Tuesday 18 December 2012

Embracing Ignorance and Asking Questions: Raising our Collective IQ


by David Ince

It's all about asking questions. That's what being an atheist, skeptic, or freethinker is all about. It's something that people of faith, as much as they protest to the contrary, seem to have missing from their armoury.

Yes, theists are generally good at stating their positions, telling you what they believe and what you need to do, but they almost never get into interrogatories. This lack of questioning is unfortunate, not only for the believer who loses out on a chance to understand more about the atheist perspective,  but also for the atheist who misses the chance to hone his/ her argument and improve upon it. Iron sharpens iron is what they say, but that only happens when there are questions providing the friction.

When I look back at my education in the Caribbean, I see suppression of an inquiring culture rather than promotion of it. This stems not just from a religious background that says something is true because “I say so,” but from a lack of confidence in our people, an underlying fear of being seen as unintelligent just because you don't know the answer. I know this was at play when I was at school. A teacher in Maths, History, or Science would stand before us and expound on a subject. At the end of the class would be the inevitable, “Everybody understands? Anyone have any questions?”  

Nine times out of ten every hand would stay down and we would nod and indicate we followed everything fully. I guess to some extent we weren't lying. We understood the words, the teacher was speaking English, we understood English. But as I have come to know now, understanding something is far more than just comprehending words. Still, in our minds at that time, words were all that mattered, most times we just sat and wrote out the exact phrases that emanated from the teacher's lips. We could, if called upon, stand up and repeat what Mr. Brown said and that was good enough.
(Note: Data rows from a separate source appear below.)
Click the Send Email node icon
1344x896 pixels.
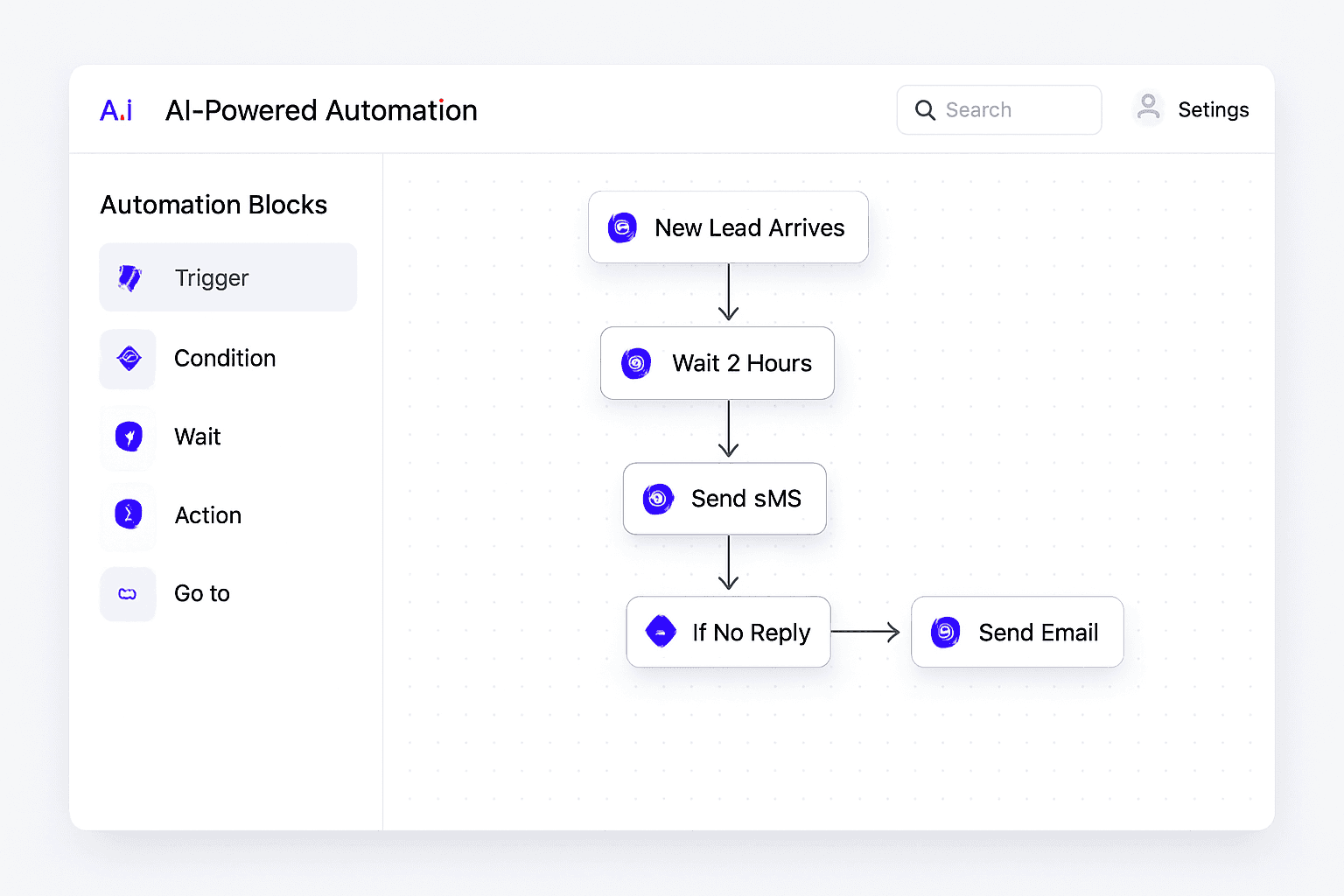[x=945, y=632]
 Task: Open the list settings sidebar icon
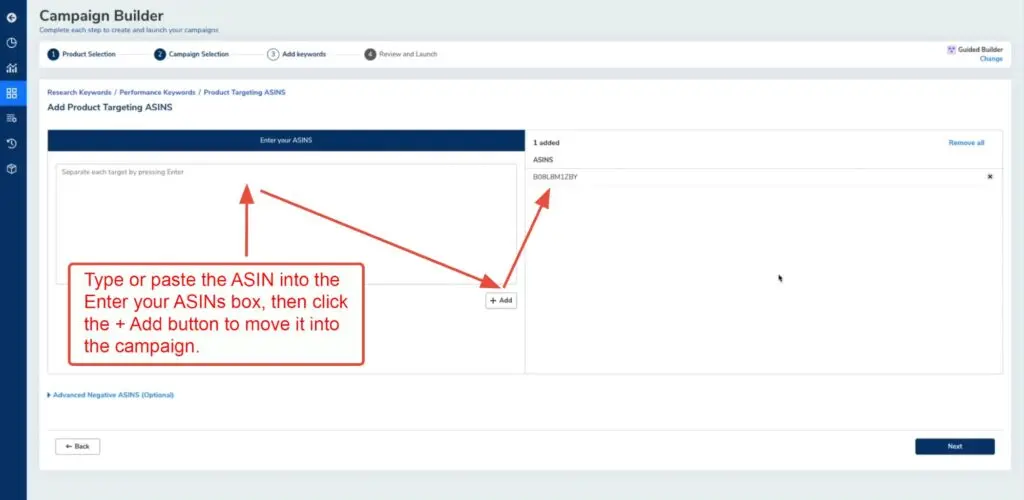(x=11, y=118)
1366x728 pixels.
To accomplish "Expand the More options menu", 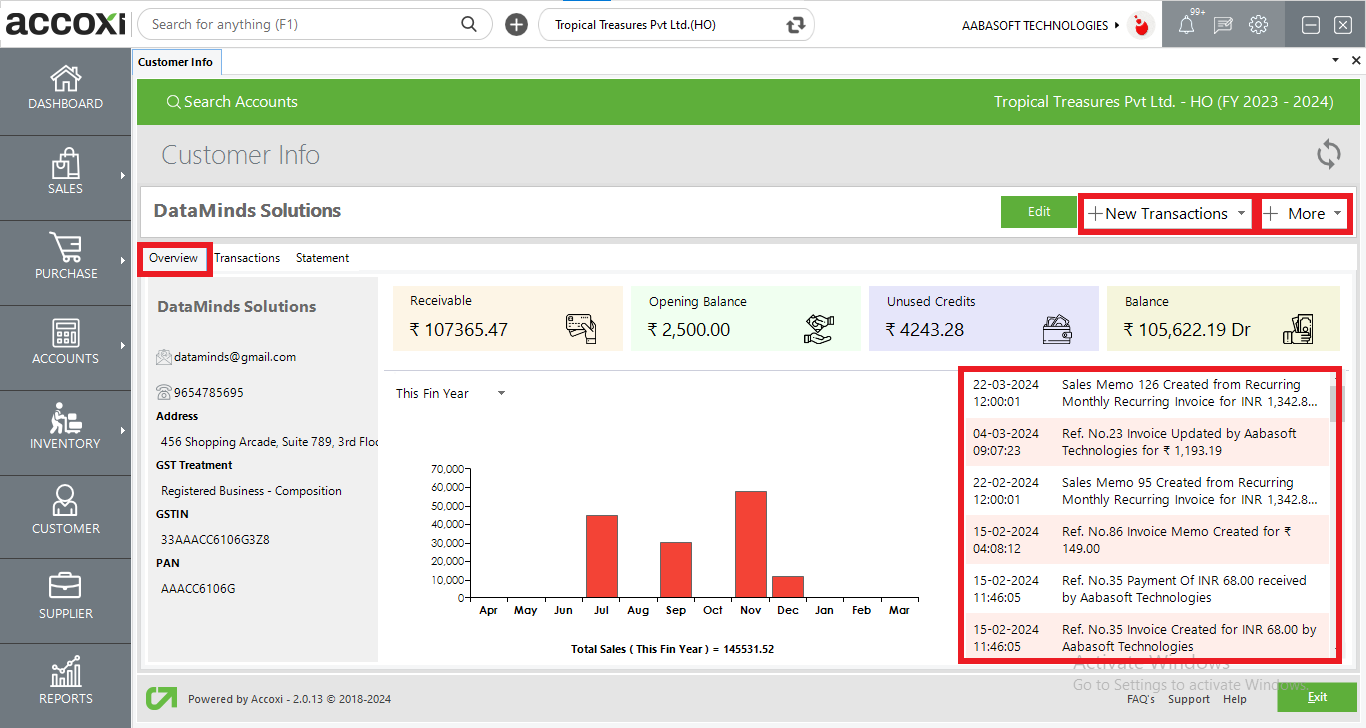I will pyautogui.click(x=1304, y=213).
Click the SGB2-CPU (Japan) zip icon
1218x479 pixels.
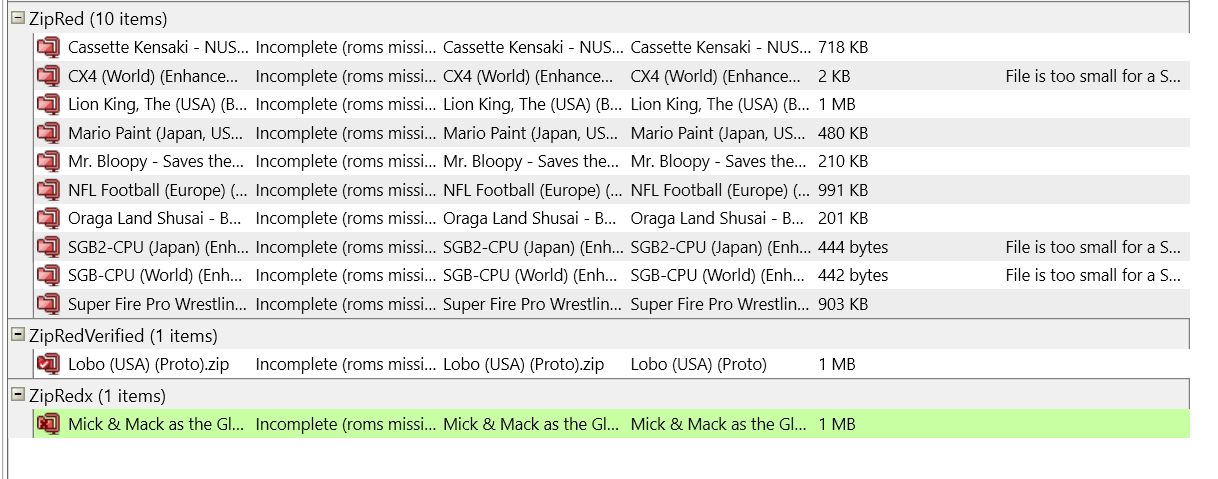pos(48,247)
Putting your hand up just was not an option. No, that would be a sign of weakness. It would be perceived that you were a bit of a “slow” child. Twenty-nine children nodding away confidently and you are the only backward one that doesn't get it? If you wanted to not be taunted for being stupid the thing to do was to keep quiet, don't open your mouth and show your ignorance, that's how we were trained in the Caribbean and to a large extent that's how many of us have remained in adulthood.
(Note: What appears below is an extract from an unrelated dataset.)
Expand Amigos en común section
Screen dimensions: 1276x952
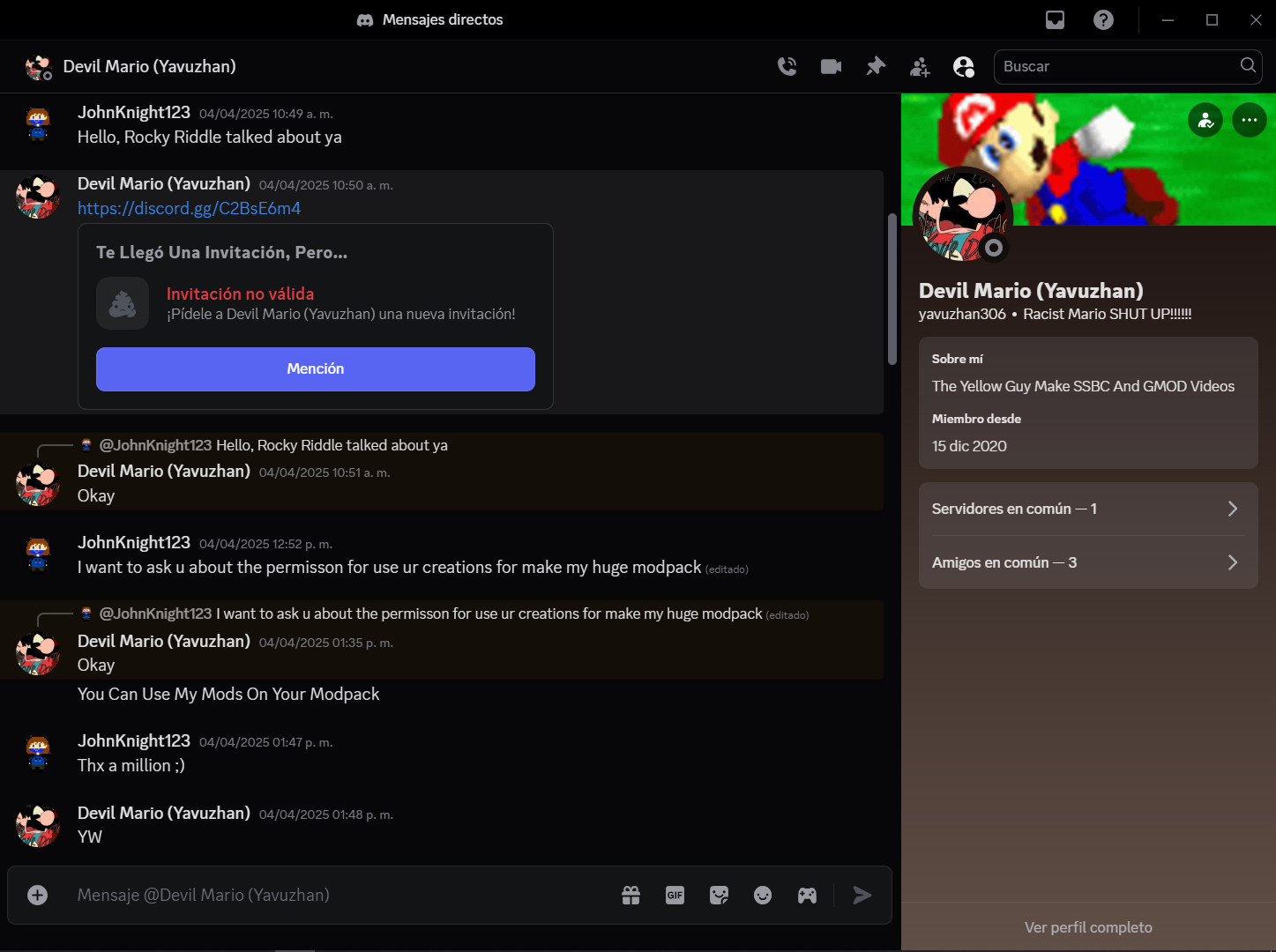tap(1087, 562)
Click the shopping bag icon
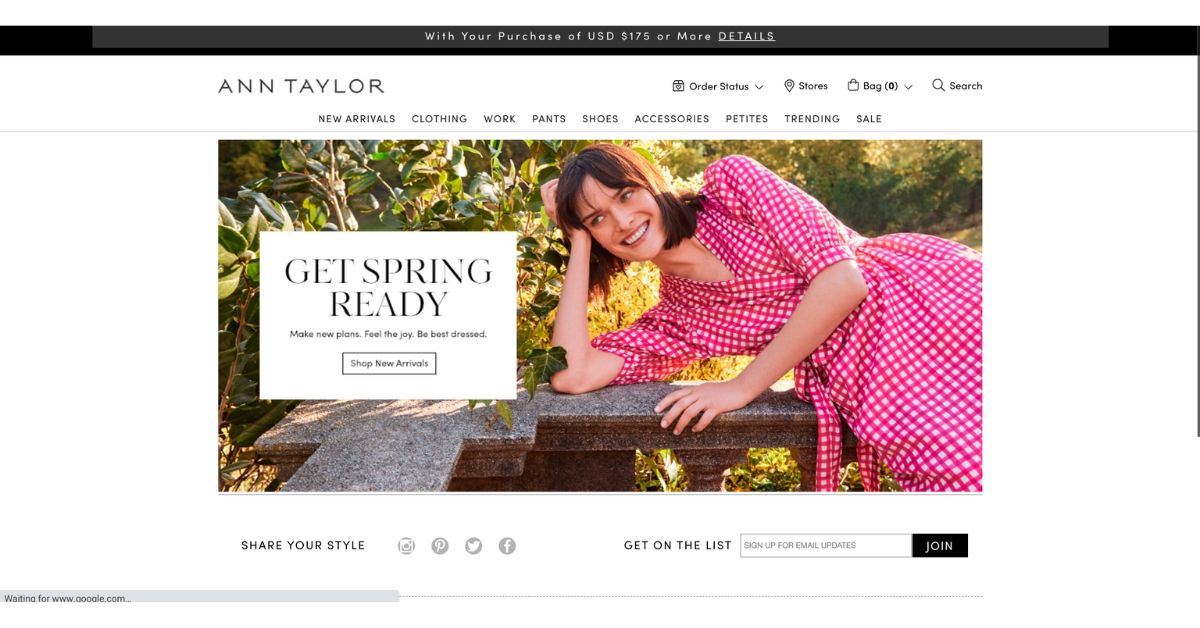 tap(853, 85)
I have asked myself many times, how to change that mindset. How do we reverse what we learnt in school and convince people that it is the smart kid not the idiot that is the one who asks the questions? The answer to me seems to be education. I can say for my part, the further I have gone in my education, the less concerned I have become of displaying ignorance. It has often been said that the more you know the more you realise you don't know. The more knowledge you have the more comfortable you are with your lack of knowledge. Comfortable not from the perspective that you are happy to stay in that state forever, but comfortable to admit that you just don't know the answer to some things. You are willing to defer to an expert when you find yourself out of your depth in an area, taking your ignorance not as a badge of honour, but as a fuel to drive you towards greater knowledge on highways that were completely free of traffic before.

They say that ignorance is bliss, but I find ignorance exciting, a potential for enlightenment and discovery, and there are few things more thrilling than that. I think the embracing of ignorance needs to be a key part of what we promote in the secular movement  It is something I am enjoying doing myself on the  podcast 'Freethinking Island' which I am co-hosting weekly. It is easy when you put a podcast out to look at it as an instrument to get your message out, get your voice out there to the world. It is great to be able to add your voice out there, but I am quickly realising that the true value is in listening to what others have to say. These last two weeks we've had Seon Lewis and Jonathan Bellot, both of whom took us on their journey from faith meanwhile teaching us so much in the areas where they have their expertise. Here the beauty of the shows is not in how much you can say but in how much you can ask, what more can you find out about the person on the other side of the microphone or computer screen.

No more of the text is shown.